UMC gears up for summer’s burns
Saturday, July 5, 2003 | 2:39 a.m.
WEEKEND EDITION: July 5, 2003
Summer is well under way and the staff of the University Medical Center's burn unit has been scrambling to keep up with a growing number of cases.
With just 10 beds for inpatients, the center is treating more burn victims on an outpatient basis due to the seasonal swell in cases of sunburn, radiator scalding and barbecue accidents, officials say.
"We always know the first few days that it's really hot we're going to have a radiator burn," Judith Hollett, clinical manager for UMC's burn care center, said. "You can tell by the way it burns the side of their face that they've turned away from (the radiator cap). So they know they shouldn't be doing it."

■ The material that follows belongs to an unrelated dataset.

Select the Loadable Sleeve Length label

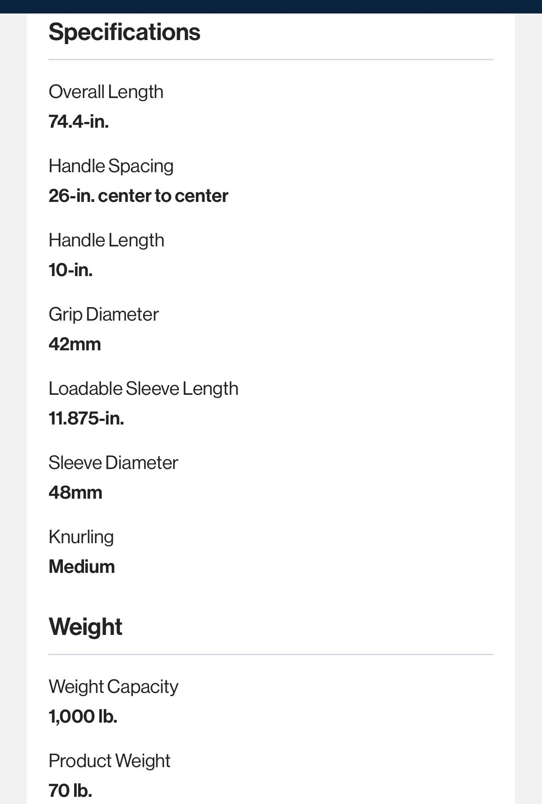point(143,389)
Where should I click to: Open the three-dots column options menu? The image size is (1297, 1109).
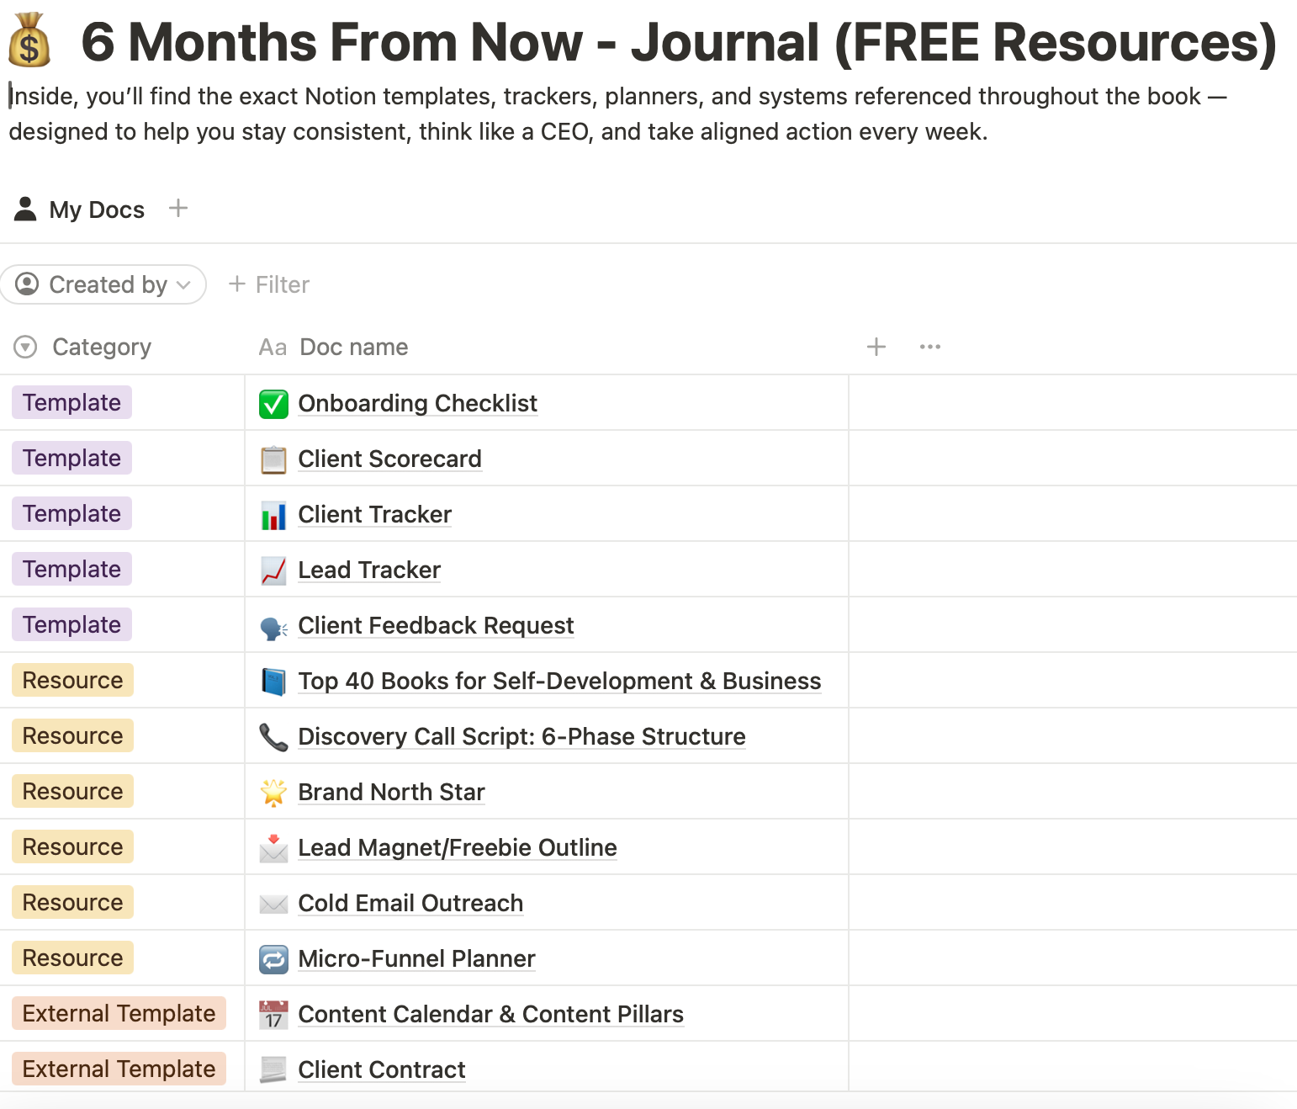[x=929, y=347]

These and other less severe burns increase the caseload at the center, and put pressure on the few beds available.
"When it's this time of year, we take the most severe cases, and we would transfer out the least injured," Hollett said.
That means that people with first- and second-degree burns are moved out quickly to make room for patients like Julio Ramirez, who spent six weeks in the unit recovering from a gasoline accident that burned 45 percent of his body.

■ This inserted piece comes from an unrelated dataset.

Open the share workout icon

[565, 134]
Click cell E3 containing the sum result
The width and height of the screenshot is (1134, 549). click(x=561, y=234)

When he arrived at the hospital, Ramirez, 33, was not sure he would survive. Now he comes in for physical therapy three times a week, and he is walking more steadily every day. While Ramirez appreciates his outpatient care, he said he wishes he could have stayed at the hospital longer.
According to Hollett, recent technological advances have sped the recovery process and made outpatient care a more viable option for people with serious burns. A product called a biolaminate can be placed directly onto a burn, acting as a temporary covering and facilitating tissue growth.

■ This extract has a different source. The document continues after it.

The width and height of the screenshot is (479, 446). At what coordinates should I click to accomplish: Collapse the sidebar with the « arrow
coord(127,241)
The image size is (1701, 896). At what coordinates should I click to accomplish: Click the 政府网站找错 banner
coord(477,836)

"If we can put that on, they'll only be hospitalized one or two days, and then they'll be on an outpatient basis," Hollett said. There are limits to the new technologies, however. The biolaminates don't work on gasoline burns like Ramirez's, and his need for stronger pain medication was typical of patients who are released before they have fully recovered.
Hollett would prefer to treat more burn patients with inpatient care, where doctors can closely monitor their recovery process and respond immediately to any burn-related problems.
The UMC burn unit admits between 150 and 200 inpatients each year, but the number of outpatients has been rising. Between 2001 and 2002 the figure jumped from about 1,200 to over 1,500.
Hospital spokeswoman Cheryl Persinger said UMC hopes to break ground on a new burn unit in November, and doctors are looking forward to the 14 extra beds that should be ready in late 2005.
For now, Hollet said, the best cure is common sense.
"We've had people come in with very serious burns because they sat down on a leather seat, and unfortunately it doesn't feel that hot when they first sit down," Hollett said. "It seems like common sense, but people don't think of the outcome."
For those who do get burned, UMC's heavy caseload should not deter them from seeking care, Hollett said.
"Any burn that involves greater than 10 percent of their body or is in the hands, face or any moveable joint should be treated in a burn unit," she said.